## WRITTEN EXERCISE
Switch each "sidebar icon" in the items below to "sidebar button", and leave everything else in them as it is.

## DATASET EXTRACT
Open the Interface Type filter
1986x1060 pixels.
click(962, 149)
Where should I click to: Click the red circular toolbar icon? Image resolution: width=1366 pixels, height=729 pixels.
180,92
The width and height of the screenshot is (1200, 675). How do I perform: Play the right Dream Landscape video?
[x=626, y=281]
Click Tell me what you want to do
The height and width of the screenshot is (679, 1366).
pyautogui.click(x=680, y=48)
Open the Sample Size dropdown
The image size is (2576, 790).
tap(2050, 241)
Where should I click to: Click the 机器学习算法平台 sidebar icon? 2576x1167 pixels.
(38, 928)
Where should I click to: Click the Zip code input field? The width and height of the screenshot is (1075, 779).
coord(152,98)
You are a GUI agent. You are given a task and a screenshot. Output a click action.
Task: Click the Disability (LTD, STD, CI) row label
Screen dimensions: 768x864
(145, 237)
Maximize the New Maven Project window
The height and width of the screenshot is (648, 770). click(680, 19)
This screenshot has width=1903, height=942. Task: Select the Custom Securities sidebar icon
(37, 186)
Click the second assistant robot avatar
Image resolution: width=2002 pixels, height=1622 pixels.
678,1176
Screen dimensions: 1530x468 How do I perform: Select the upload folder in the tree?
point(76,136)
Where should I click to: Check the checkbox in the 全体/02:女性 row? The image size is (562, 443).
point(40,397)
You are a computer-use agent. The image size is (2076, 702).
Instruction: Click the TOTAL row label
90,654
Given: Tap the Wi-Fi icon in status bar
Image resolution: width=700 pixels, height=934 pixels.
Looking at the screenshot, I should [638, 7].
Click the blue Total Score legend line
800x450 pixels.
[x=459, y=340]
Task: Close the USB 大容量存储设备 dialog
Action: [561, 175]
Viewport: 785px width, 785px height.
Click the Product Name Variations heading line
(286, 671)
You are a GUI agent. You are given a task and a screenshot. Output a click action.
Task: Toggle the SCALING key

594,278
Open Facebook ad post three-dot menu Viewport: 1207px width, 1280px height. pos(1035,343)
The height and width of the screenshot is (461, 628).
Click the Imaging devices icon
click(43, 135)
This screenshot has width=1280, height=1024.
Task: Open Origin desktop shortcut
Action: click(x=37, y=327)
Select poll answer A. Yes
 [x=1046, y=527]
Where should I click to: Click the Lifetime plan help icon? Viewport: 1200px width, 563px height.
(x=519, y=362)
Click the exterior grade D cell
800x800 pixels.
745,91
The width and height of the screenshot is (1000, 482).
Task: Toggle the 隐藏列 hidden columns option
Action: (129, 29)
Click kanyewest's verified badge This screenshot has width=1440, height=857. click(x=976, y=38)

## EXERCISE OUTPUT
Open the Interface Type filter
1986x1060 pixels.
click(962, 149)
Where should I click to: Click the red circular toolbar icon? Image resolution: width=1366 pixels, height=729 pixels.
180,92
The width and height of the screenshot is (1200, 675). How do I perform: Play the right Dream Landscape video?
[x=626, y=281]
Click Tell me what you want to do
The height and width of the screenshot is (679, 1366).
pyautogui.click(x=680, y=48)
Open the Sample Size dropdown
The image size is (2576, 790).
tap(2050, 241)
Where should I click to: Click the 机器学习算法平台 sidebar button? 2576x1167 pixels.
(38, 928)
Where should I click to: Click the Zip code input field? The width and height of the screenshot is (1075, 779).
coord(152,98)
You are a GUI agent. You are given a task and a screenshot. Output a click action.
Task: Click the Disability (LTD, STD, CI) row label
Screen dimensions: 768x864
(145, 237)
Maximize the New Maven Project window
The height and width of the screenshot is (648, 770). click(680, 19)
This screenshot has width=1903, height=942. Task: Select the Custom Securities sidebar button
(37, 186)
Click the second assistant robot avatar
Image resolution: width=2002 pixels, height=1622 pixels.
678,1176
Screen dimensions: 1530x468 How do I perform: Select the upload folder in the tree?
point(76,136)
Where should I click to: Check the checkbox in the 全体/02:女性 row? The image size is (562, 443).
point(40,397)
You are a computer-use agent. The image size is (2076, 702).
Instruction: Click the TOTAL row label
90,654
Given: Tap the Wi-Fi icon in status bar
Image resolution: width=700 pixels, height=934 pixels.
Looking at the screenshot, I should [638, 7].
Click the blue Total Score legend line
800x450 pixels.
[x=459, y=340]
Task: Close the USB 大容量存储设备 dialog
Action: [561, 175]
Viewport: 785px width, 785px height.
Click the Product Name Variations heading line
(286, 671)
You are a GUI agent. You are given a task and a screenshot. Output a click action.
Task: Toggle the SCALING key

594,278
Open Facebook ad post three-dot menu Viewport: 1207px width, 1280px height. pos(1035,343)
The height and width of the screenshot is (461, 628).
Click the Imaging devices icon
click(43, 135)
This screenshot has width=1280, height=1024.
Task: Open Origin desktop shortcut
Action: click(x=37, y=327)
Select poll answer A. Yes
 [x=1046, y=527]
Where should I click to: Click the Lifetime plan help icon? Viewport: 1200px width, 563px height.
(x=519, y=362)
Click the exterior grade D cell
800x800 pixels.
745,91
The width and height of the screenshot is (1000, 482).
Task: Toggle the 隐藏列 hidden columns option
Action: (129, 29)
Click kanyewest's verified badge This screenshot has width=1440, height=857. click(x=976, y=38)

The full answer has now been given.